Multifunctional MoCx Hybrid Polyimide Aerogel with Modified Porous Defect Engineering for Highly Efficient Electromagnetic Wave Absorption

Abstract Traditional electromagnetic absorbing materials (EWAMs) are usually single functions and can easily affect their performance in diverse application scenarios. Effective integration of EWAMs into multiple function components is a valuable strategy to achieve maximum absorption and multifunction performance while maintaining their indispensable physical and chemical properties. In this work, the polyoxometalates (POMs) serving as “guests” are embedded within the Co‐MOFs to construct 3d/4d‐bimetallic based crystalline precursors of dielectric/magnetic synergistic system. The proper pyrolysis temperature induced the homogeneously distributed metallic Co and MoC x hetero‐units into carbon matrix with modified porous defect engineering to enhance electromagnetic wave (EW).
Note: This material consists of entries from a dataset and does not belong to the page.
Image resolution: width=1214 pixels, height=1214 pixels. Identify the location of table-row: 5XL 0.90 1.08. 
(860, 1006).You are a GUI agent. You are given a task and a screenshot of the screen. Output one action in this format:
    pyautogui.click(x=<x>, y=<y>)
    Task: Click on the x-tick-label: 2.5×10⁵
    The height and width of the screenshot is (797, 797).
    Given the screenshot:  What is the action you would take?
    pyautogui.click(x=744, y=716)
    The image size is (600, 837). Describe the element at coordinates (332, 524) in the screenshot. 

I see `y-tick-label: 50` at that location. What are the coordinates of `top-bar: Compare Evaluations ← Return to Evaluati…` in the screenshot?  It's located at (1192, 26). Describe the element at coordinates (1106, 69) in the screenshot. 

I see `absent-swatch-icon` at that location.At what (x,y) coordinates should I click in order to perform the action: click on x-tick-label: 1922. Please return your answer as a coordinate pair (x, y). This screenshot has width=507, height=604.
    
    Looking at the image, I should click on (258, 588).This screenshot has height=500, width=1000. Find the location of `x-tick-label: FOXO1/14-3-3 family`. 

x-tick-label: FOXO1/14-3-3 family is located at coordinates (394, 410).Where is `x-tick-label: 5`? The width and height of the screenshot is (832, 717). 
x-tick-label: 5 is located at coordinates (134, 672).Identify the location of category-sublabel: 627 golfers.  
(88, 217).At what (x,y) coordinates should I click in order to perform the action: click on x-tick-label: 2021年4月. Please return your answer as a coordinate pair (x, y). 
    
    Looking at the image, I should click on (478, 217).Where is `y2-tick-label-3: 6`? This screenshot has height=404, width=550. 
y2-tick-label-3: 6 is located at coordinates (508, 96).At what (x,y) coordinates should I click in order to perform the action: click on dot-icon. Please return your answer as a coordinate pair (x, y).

Owing to the brilliant synergistic effect of polarization, magnetic loss, and impedance matching, the superior RL min of −47.72 dB at 11.76 GHz at the thickness of 2.0 mm and a wide adequate absorption bandwidth (EAB) of 4.58 GHz (7.44–12.02 GHz) covered the whole X‐band at the thickness of 2.5 mm for η ‐MoC/Co@NC‐800 are observed. More importantly, the resulting MoC x hybrid polyimide (MCP) aerogel exhibits desirable properties such as structural robustness, nonflammability, excellent thermal insulation, and self‐cleaning capabilities that are comparable to those of commercially available products. This work offers inspiration and strategy for creating multipurpose microwave absorbers with intricate structural designs.